By the turn of the century, Panmure had grown substantially. The condition of the station, however, had deteriorated. The original station building had been replaced by a much smaller one, the northern footbridge had been removed, and the platform itself had begun to deteriorate. In addition, patronage was low (recorded as 83 boardings per day in 2003) and the station was not located close to the town centre. It was therefore decided to close the original Panmure Station and open a new station between Ellerslie-Panmure Highway and Mountain Road. The new station would be more modern, be closer to the town centre, and provide better connections with bus services. The station was opened in the first half of 2007. It has two side platforms, located below road level. Access is from Ellerslie-Panmure Highway, Mountain Road, and the carpark. A park and ride facility is located adjacent to the eastbound platform. The station's relocation had a significant effect on patronage with recorded daily boardings climbing from 268 in 2006 to 446 in 2007.

=== Bus-train interchange ===
In October 2011, work began on the AMETI project, with the replacement of the Mountain Road bridge, immediately north of the station. AMETI is a $1.5-billion initiative designed to reduce congestion and improve public transport in Auckland's eastern suburbs. In May 2012, construction of a pedestrian plaza over part of the platforms and an adjacent bus station with dedicated bus lanes began. The plaza and bus station were opened in January 2014. The new plaza provides access from the carpark and bus stop to both platforms via escalators and stairs.

In 2018, the station was the fifth busiest in Auckland, with 3,700 passenger boardings daily.
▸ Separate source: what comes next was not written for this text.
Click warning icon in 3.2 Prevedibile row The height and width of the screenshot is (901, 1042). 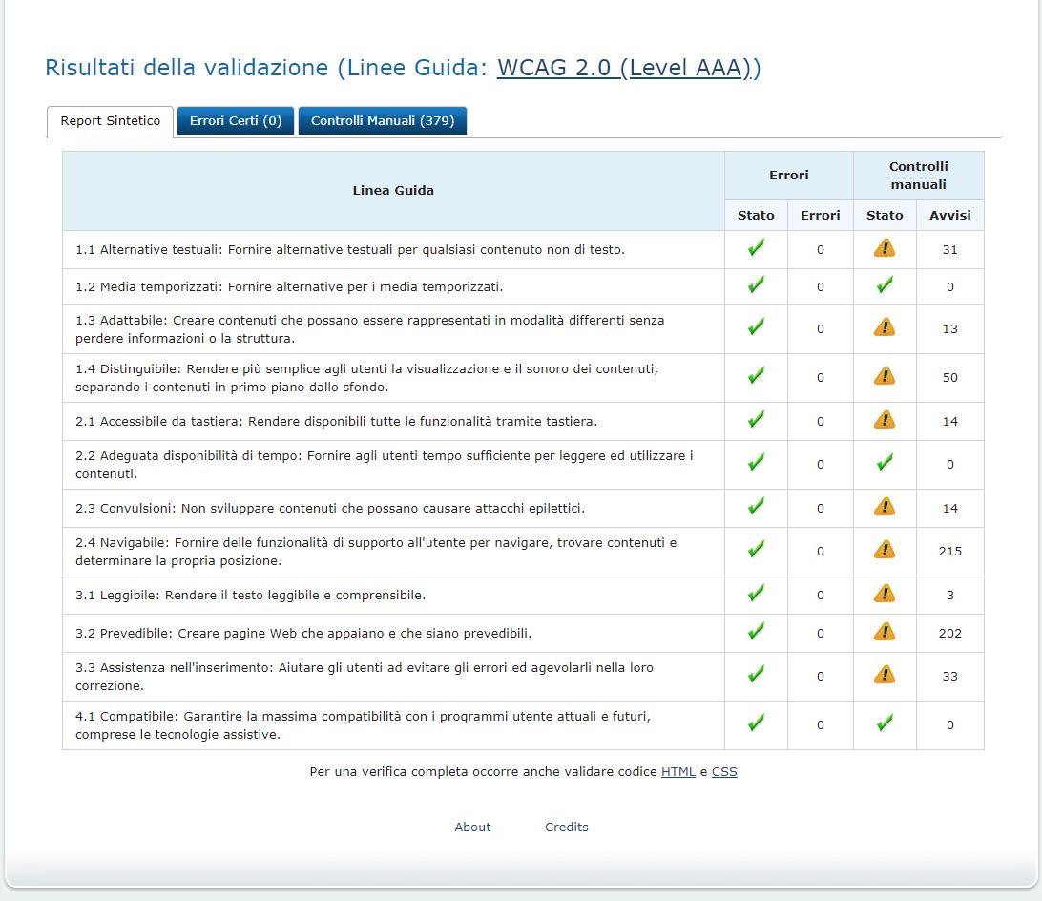point(884,632)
The station was temporarily closed between March 2023 and January 2024 due to Stage 2 of the Rail Network Rebuild. During this time, AT HOP faregates and a bus driver rest area were installed in the primary station building.

==Services==
Auckland One Rail, on behalf of Auckland Transport, operates East West Line suburban services between Swanson and Manukau via Panmure.

===Buses===
Panmure station is served by routes 70, 70H, 72C, 72M, 72X, 74, 323, 352, 711, 712, 744, 747 and 751.